▶ **Required task**
In all of the records below, substitute "Find an element on the display" for every occurrence of "Locate an element on the screen" and leave everything else unchanged.

▶ **Stored data**
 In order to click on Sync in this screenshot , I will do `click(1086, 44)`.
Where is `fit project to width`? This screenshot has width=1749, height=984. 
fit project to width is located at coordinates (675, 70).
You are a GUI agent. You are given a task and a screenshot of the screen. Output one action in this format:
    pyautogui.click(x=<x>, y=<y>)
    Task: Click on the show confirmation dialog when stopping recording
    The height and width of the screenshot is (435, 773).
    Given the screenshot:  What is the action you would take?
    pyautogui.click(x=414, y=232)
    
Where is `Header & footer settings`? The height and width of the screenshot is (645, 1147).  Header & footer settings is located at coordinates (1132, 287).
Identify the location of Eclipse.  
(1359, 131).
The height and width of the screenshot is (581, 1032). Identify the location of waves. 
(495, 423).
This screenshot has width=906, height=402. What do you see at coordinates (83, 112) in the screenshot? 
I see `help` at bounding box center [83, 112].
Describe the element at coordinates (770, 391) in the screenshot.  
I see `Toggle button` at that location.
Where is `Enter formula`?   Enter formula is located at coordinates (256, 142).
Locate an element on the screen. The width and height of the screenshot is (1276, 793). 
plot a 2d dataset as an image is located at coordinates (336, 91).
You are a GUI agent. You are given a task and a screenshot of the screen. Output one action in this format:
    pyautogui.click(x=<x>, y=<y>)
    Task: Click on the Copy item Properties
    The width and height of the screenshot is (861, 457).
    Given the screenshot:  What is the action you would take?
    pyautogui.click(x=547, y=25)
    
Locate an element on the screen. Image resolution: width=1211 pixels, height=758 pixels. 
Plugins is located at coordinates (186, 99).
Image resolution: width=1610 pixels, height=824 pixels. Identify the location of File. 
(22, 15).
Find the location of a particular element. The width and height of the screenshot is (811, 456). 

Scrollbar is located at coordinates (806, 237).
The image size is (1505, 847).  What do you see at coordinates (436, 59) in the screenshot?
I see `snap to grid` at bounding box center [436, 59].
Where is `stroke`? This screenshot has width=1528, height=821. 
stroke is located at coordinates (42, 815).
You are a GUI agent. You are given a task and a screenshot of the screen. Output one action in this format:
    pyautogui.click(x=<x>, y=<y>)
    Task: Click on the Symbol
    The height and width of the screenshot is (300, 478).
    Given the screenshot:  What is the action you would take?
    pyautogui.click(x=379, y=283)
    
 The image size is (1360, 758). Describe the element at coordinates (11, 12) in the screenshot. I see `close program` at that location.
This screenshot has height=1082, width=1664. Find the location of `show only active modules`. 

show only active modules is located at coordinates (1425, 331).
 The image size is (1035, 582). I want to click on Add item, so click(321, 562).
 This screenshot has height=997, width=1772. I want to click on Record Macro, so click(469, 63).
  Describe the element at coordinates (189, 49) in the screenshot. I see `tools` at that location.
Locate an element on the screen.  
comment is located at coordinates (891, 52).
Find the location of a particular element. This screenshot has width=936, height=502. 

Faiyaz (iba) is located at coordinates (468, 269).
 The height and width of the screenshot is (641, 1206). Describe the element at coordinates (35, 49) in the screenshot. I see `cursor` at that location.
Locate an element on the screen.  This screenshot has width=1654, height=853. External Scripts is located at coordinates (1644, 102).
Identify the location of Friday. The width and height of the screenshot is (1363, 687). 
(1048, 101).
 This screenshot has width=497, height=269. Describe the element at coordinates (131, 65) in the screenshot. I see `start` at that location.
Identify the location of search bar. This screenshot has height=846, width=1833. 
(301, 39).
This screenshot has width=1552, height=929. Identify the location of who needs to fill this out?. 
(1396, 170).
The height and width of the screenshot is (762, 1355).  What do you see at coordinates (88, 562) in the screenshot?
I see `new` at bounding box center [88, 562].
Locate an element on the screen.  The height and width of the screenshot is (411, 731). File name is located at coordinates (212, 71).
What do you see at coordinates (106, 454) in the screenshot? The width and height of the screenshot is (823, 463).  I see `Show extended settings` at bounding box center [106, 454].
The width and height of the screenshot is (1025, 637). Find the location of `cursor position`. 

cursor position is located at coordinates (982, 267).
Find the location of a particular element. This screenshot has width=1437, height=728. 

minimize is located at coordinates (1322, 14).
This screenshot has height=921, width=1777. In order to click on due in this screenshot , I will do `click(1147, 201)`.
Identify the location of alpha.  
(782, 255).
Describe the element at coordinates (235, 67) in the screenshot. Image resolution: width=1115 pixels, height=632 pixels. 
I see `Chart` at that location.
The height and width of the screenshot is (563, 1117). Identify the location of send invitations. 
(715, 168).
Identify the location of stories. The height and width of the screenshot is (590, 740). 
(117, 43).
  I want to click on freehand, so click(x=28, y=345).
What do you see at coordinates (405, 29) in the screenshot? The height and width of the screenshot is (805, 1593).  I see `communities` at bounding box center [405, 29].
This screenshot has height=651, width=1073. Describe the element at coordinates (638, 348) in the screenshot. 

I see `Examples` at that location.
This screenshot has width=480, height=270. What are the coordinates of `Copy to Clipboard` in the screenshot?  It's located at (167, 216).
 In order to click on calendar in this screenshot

▶ **Final answer**
 In order to click on Sync in this screenshot , I will do `click(1086, 44)`.
Where is `fit project to width`? This screenshot has width=1749, height=984. 
fit project to width is located at coordinates (675, 70).
You are a GUI agent. You are given a task and a screenshot of the screen. Output one action in this format:
    pyautogui.click(x=<x>, y=<y>)
    Task: Click on the show confirmation dialog when stopping recording
    The height and width of the screenshot is (435, 773).
    Given the screenshot:  What is the action you would take?
    pyautogui.click(x=414, y=232)
    
Where is `Header & footer settings`? The height and width of the screenshot is (645, 1147).  Header & footer settings is located at coordinates (1132, 287).
Identify the location of Eclipse.  
(1359, 131).
The height and width of the screenshot is (581, 1032). Identify the location of waves. 
(495, 423).
This screenshot has width=906, height=402. What do you see at coordinates (83, 112) in the screenshot? 
I see `help` at bounding box center [83, 112].
Describe the element at coordinates (770, 391) in the screenshot.  
I see `Toggle button` at that location.
Where is `Enter formula`?   Enter formula is located at coordinates (256, 142).
Find an element on the display. The width and height of the screenshot is (1276, 793). 
plot a 2d dataset as an image is located at coordinates (336, 91).
You are a GUI agent. You are given a task and a screenshot of the screen. Output one action in this format:
    pyautogui.click(x=<x>, y=<y>)
    Task: Click on the Copy item Properties
    The width and height of the screenshot is (861, 457).
    Given the screenshot:  What is the action you would take?
    pyautogui.click(x=547, y=25)
    
Find an element on the display. Image resolution: width=1211 pixels, height=758 pixels. 
Plugins is located at coordinates (186, 99).
Image resolution: width=1610 pixels, height=824 pixels. Identify the location of File. 
(22, 15).
Find the location of a particular element. The width and height of the screenshot is (811, 456). 

Scrollbar is located at coordinates (806, 237).
The image size is (1505, 847).  What do you see at coordinates (436, 59) in the screenshot?
I see `snap to grid` at bounding box center [436, 59].
Where is `stroke`? This screenshot has width=1528, height=821. 
stroke is located at coordinates (42, 815).
You are a GUI agent. You are given a task and a screenshot of the screen. Output one action in this format:
    pyautogui.click(x=<x>, y=<y>)
    Task: Click on the Symbol
    The height and width of the screenshot is (300, 478).
    Given the screenshot:  What is the action you would take?
    pyautogui.click(x=379, y=283)
    
 The image size is (1360, 758). Describe the element at coordinates (11, 12) in the screenshot. I see `close program` at that location.
This screenshot has height=1082, width=1664. Find the location of `show only active modules`. 

show only active modules is located at coordinates (1425, 331).
 The image size is (1035, 582). I want to click on Add item, so click(321, 562).
 This screenshot has height=997, width=1772. I want to click on Record Macro, so click(469, 63).
  Describe the element at coordinates (189, 49) in the screenshot. I see `tools` at that location.
Find an element on the display.  
comment is located at coordinates (891, 52).
Find the location of a particular element. This screenshot has width=936, height=502. 

Faiyaz (iba) is located at coordinates (468, 269).
 The height and width of the screenshot is (641, 1206). Describe the element at coordinates (35, 49) in the screenshot. I see `cursor` at that location.
Find an element on the display.  This screenshot has width=1654, height=853. External Scripts is located at coordinates (1644, 102).
Identify the location of Friday. The width and height of the screenshot is (1363, 687). 
(1048, 101).
 This screenshot has width=497, height=269. Describe the element at coordinates (131, 65) in the screenshot. I see `start` at that location.
Identify the location of search bar. This screenshot has height=846, width=1833. 
(301, 39).
This screenshot has width=1552, height=929. Identify the location of who needs to fill this out?. 
(1396, 170).
The height and width of the screenshot is (762, 1355).  What do you see at coordinates (88, 562) in the screenshot?
I see `new` at bounding box center [88, 562].
Find an element on the display.  The height and width of the screenshot is (411, 731). File name is located at coordinates (212, 71).
What do you see at coordinates (106, 454) in the screenshot? The width and height of the screenshot is (823, 463).  I see `Show extended settings` at bounding box center [106, 454].
The width and height of the screenshot is (1025, 637). Find the location of `cursor position`. 

cursor position is located at coordinates (982, 267).
Find the location of a particular element. This screenshot has width=1437, height=728. 

minimize is located at coordinates (1322, 14).
This screenshot has height=921, width=1777. In order to click on due in this screenshot , I will do `click(1147, 201)`.
Identify the location of alpha.  
(782, 255).
Describe the element at coordinates (235, 67) in the screenshot. Image resolution: width=1115 pixels, height=632 pixels. 
I see `Chart` at that location.
The height and width of the screenshot is (563, 1117). Identify the location of send invitations. 
(715, 168).
Identify the location of stories. The height and width of the screenshot is (590, 740). 
(117, 43).
  I want to click on freehand, so click(x=28, y=345).
What do you see at coordinates (405, 29) in the screenshot? The height and width of the screenshot is (805, 1593).  I see `communities` at bounding box center [405, 29].
This screenshot has height=651, width=1073. Describe the element at coordinates (638, 348) in the screenshot. 

I see `Examples` at that location.
This screenshot has width=480, height=270. What are the coordinates of `Copy to Clipboard` in the screenshot?  It's located at (167, 216).
 In order to click on calendar in this screenshot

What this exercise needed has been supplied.